2025 AIChE Annual Meeting

(191c) Efficient Development of a Continuous Low-Temperature Process from a Modified Katritzky Benzotriazole Hemiaminal

To access unstable intermediates through exothermic pathways in a scalable fashion, the pharmaceutical industry has increasingly leveraged the use of plug flow reactors, in which a high surface-area-to-volume ratio allows for precise control of reaction time and temperature. In recent work towards the production of SHP2 inhibitor GDC-1971 (migoprotafib), efforts to improve the synthesis of upstream fragments included reworking the route to a key α-hydroxy ketone intermediate from 2-fluorobenzaldehyde and N-Boc-4-piperidone. A screen of nucleophilic acyl anion synthons identified several Katritzky benzotriazole hemiaminals, which were readily deprotonated by n-butyllithium at cryogenic temperatures to form highly unstable but potent nucleophiles towards the piperidone electrophile.

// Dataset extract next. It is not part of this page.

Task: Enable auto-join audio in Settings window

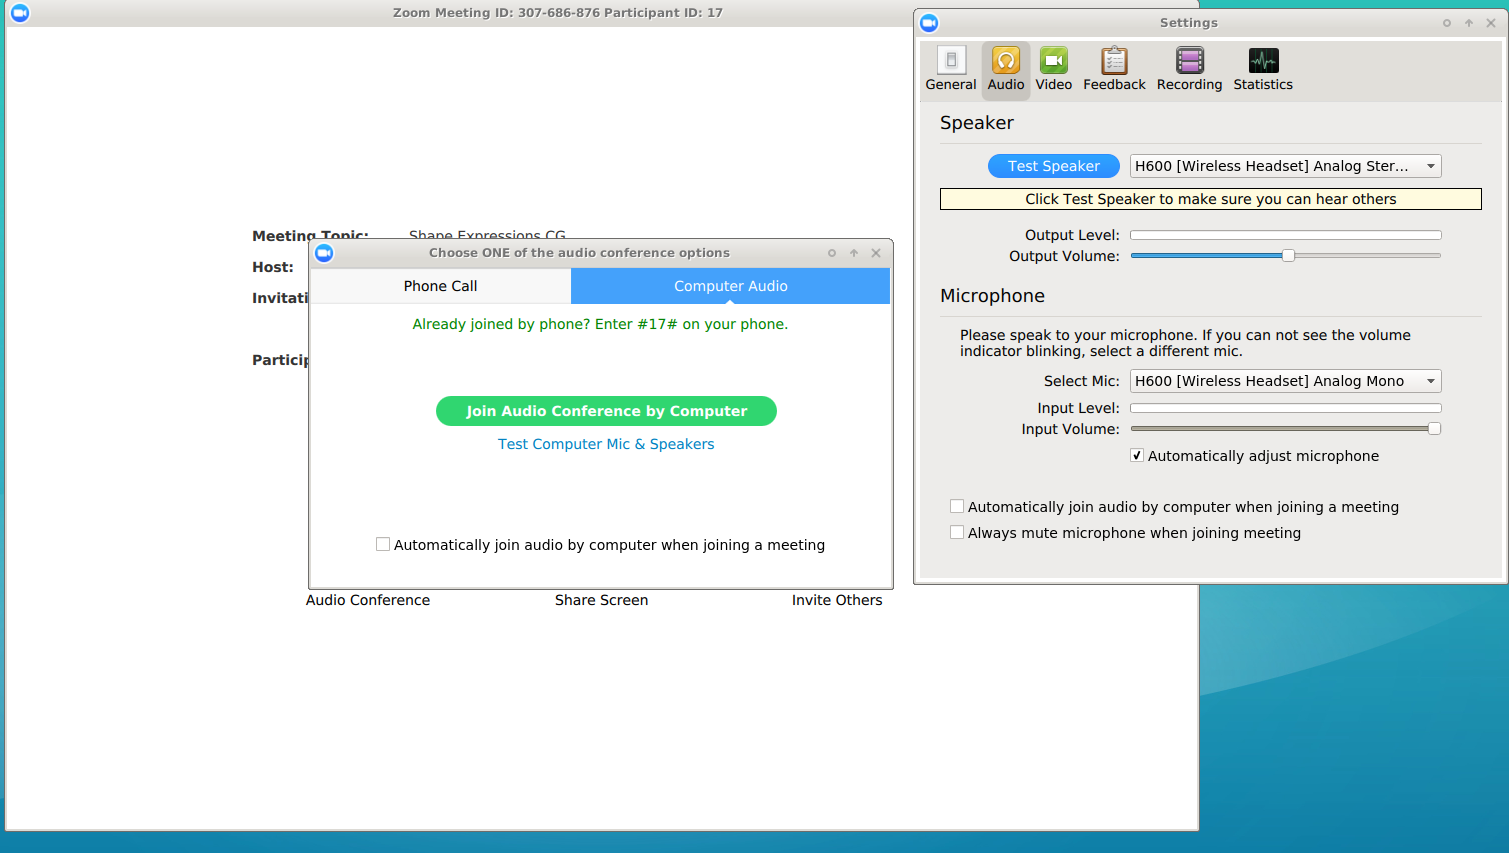Action: coord(957,507)
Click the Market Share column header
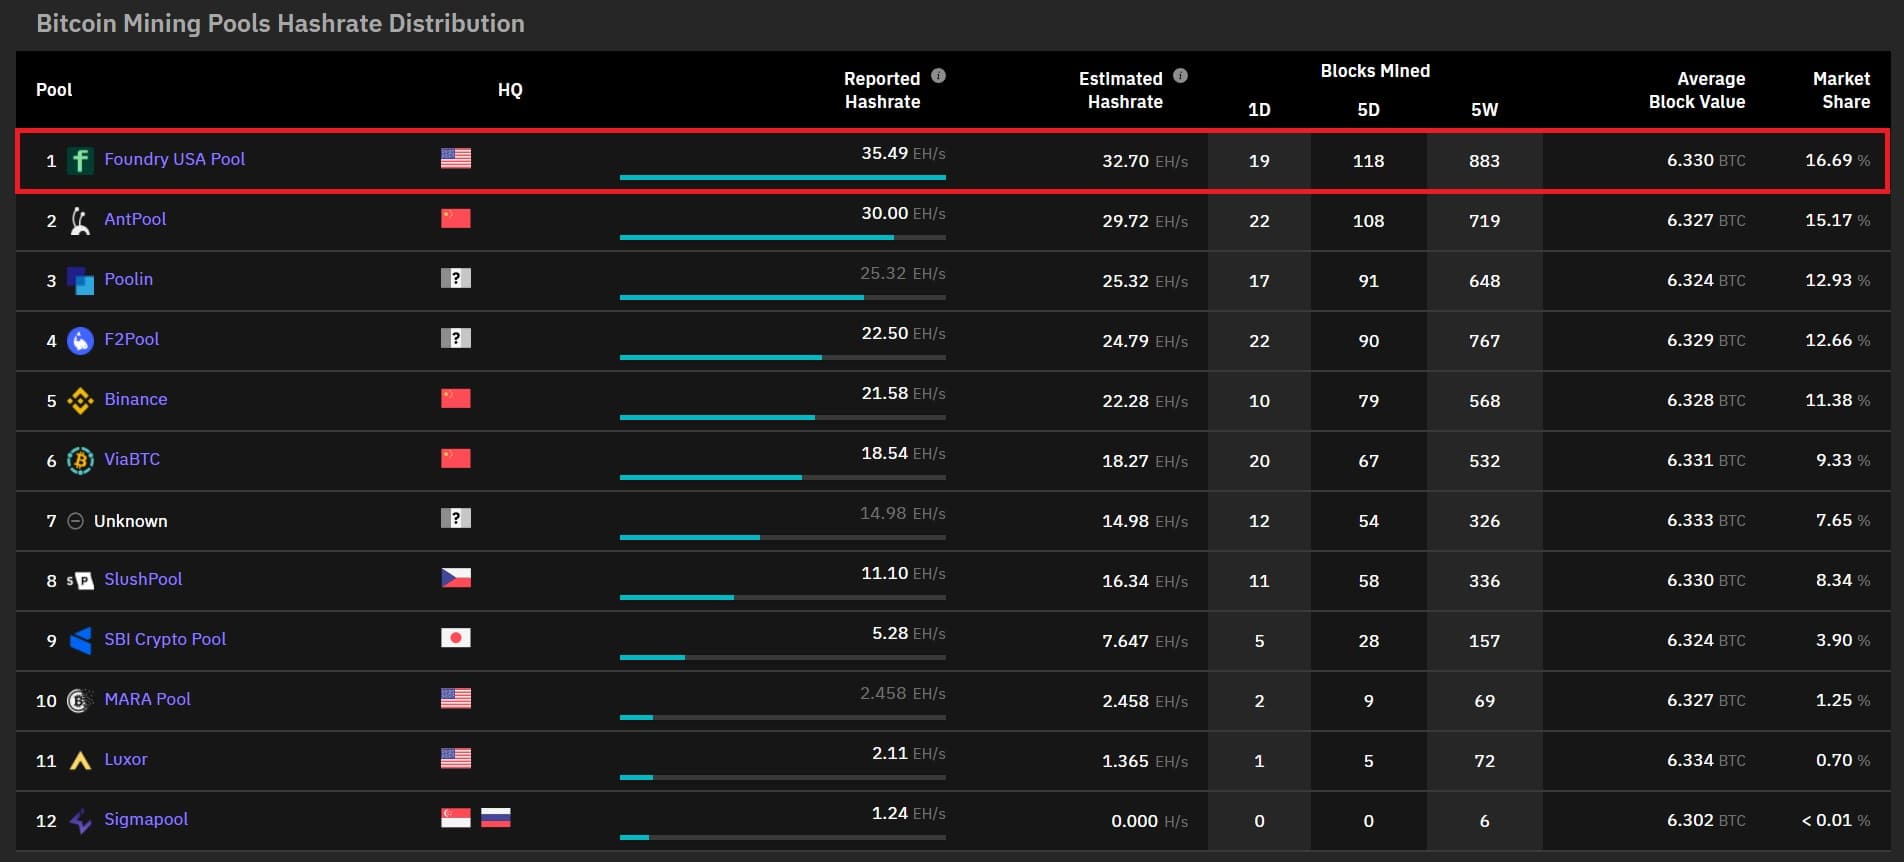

In-situ FTIR experiments confirmed that these fleeting organolithium species were too unstable to study effectively in batch beyond flask-scale reactions using drop-wise reagent addition and extreme cryogenic temperatures (–78 °C). As such, reaction conditions such as time, temperature, reagent equivalence, and solvent composition were screened directly in a benchtop plug flow reactor, allowing for a smooth transition directly into a robust and scalable multikilogram manufacturing process under more moderate conditions. Considerations of rapid mixing and heat transfer in the context of reaction development in plug flow will be discussed.